*** Block opens ***

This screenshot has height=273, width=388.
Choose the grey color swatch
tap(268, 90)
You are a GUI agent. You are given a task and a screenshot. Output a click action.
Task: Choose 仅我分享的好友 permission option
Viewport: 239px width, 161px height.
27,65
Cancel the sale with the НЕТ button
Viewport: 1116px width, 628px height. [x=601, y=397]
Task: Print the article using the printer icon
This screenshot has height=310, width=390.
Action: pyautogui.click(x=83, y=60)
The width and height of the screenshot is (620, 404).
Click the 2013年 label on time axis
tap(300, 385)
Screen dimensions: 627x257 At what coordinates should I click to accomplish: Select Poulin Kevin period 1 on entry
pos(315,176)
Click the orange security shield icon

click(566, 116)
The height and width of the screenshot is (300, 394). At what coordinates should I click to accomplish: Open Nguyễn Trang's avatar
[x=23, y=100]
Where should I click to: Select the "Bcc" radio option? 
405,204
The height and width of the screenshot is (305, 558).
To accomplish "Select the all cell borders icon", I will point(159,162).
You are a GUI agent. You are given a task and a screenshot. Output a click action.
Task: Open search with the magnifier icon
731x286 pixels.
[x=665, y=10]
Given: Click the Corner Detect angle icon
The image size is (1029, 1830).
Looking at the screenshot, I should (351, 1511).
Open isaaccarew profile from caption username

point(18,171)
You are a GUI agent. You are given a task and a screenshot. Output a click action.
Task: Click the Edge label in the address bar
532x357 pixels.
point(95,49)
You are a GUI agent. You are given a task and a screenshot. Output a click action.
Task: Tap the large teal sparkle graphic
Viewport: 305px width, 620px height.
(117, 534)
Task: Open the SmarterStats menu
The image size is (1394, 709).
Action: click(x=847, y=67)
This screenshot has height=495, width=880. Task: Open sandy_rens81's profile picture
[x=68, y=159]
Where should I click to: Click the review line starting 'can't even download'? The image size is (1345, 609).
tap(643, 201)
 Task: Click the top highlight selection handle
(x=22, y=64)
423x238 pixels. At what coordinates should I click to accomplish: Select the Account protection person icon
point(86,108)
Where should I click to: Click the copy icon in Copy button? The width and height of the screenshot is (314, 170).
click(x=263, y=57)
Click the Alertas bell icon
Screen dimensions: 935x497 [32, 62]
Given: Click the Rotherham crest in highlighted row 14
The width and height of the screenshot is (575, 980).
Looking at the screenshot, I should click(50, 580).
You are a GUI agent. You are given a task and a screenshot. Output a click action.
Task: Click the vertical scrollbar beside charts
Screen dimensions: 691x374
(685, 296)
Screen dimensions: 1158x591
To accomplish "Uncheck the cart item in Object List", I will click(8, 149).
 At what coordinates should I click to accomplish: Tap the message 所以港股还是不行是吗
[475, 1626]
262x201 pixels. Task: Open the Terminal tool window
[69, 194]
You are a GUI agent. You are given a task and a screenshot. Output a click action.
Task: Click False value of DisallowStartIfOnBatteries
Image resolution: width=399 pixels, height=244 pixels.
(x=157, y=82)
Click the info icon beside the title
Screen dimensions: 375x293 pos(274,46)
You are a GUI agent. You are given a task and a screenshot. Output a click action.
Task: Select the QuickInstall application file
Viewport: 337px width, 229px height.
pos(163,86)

*** Block closes ***

Task to carry out: Your task is to copy every line of the entries that contains the string "will".

Solution to the exercise:
To accomplish "Select the all cell borders icon", I will point(159,162).
To accomplish "Uncheck the cart item in Object List", I will click(8, 149).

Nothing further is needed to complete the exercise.